What I can speak of is how Bodnar and his administration treated my daughter. I can speak how they did nothing to protect her, her roommates and countless other young women at the University of Montana from a female sexual predator and stalker.
In January of 2024, my daughter and two roommates got a new roommate at their apartment in the dormitory Pantzer Hall. From the start, her words and actions were troubling, to say the least.
She treated the women like they were her property. If they went to a basketball game without her, she would threaten them like she was a jealous husband.
Immediately, she made threats of violence against these young women. Some were not-so-veiled threats. Others were not veiled at all. She made it known to them that she was possessed by a demon and was very capable of killing them.
When the young women went to the student housing department for help, they got none.

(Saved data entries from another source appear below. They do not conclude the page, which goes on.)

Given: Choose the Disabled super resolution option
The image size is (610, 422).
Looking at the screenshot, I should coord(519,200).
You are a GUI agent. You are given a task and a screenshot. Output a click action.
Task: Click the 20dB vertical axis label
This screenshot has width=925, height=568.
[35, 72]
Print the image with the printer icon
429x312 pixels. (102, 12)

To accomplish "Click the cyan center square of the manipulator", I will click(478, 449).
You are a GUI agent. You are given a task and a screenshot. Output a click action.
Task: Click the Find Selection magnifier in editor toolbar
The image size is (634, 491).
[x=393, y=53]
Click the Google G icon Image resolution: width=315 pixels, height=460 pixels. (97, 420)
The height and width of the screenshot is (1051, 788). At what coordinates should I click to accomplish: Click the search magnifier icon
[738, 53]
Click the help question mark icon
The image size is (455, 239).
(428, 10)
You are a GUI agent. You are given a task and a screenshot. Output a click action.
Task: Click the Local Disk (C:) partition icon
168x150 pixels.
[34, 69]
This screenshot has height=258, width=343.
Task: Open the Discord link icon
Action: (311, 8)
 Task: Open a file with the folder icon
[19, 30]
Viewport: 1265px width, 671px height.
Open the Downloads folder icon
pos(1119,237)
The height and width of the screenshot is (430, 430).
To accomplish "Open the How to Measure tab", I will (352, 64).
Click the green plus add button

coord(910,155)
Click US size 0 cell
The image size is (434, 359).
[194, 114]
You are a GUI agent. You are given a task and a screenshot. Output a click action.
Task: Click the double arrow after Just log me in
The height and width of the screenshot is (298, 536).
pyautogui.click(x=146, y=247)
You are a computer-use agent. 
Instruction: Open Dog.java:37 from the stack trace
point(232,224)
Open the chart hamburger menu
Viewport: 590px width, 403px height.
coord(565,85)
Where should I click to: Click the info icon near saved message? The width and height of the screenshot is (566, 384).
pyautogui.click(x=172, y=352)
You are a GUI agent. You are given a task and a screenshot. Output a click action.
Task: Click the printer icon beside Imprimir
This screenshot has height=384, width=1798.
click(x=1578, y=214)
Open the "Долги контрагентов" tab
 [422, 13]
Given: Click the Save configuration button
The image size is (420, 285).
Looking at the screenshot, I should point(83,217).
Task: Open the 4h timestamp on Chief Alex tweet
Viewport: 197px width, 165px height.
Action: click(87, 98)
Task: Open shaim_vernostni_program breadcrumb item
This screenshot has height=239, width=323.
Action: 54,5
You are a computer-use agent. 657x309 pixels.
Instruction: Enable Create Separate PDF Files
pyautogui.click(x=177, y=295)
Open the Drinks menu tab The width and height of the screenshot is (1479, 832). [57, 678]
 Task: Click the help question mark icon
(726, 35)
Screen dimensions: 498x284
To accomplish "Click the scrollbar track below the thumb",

On Jan. 26 and again on Jan. 29, I called the housing department to try to make sure my daughter was living in a safe place, and my calls were not answered. No university official ever returned a call after I left repeated messages.
This roommate from hell continued to threaten the young women as the semester went on. She tried to gross them out, and she exposed herself to them. Each incident seemed to be worse than the one before.
Eventually, my daughter and another roommate were allowed to move to another apartment, but the stalking and harassment did not stop.
By the time April rolled around, this roommate was known widely by UM students as the “Pantzer Hall Masturbator.” That is because she set up in one of the study lounges and masturbated so everyone walking by could clearly see her and what she was doing.
When my daughter and some of the other young women who were exposed to this scene went to the University of Montana campus police, they were quickly dismissed. Officer Mark Horner yelled at them for wasting his time, telling them it was not a crime.
At the same time, the threats to the young women were escalating, and the roommate made it clear that she was going to hurt my daughter — or worse.
That April 11, my daughter was on her way to class when the roommate quickly approached her in an angry-and-aggressive manor. When she lunged at my daughter, Delaney hit her with a one-two punch. It might have been a one-two-three combination.
The roommate cried and ran away, and my daughter immediately reported the incident to her resident assistant. It was a clear case of self-defense, and the aggressor was not seriously injured. Delaney only punched enough to defuse her assailant.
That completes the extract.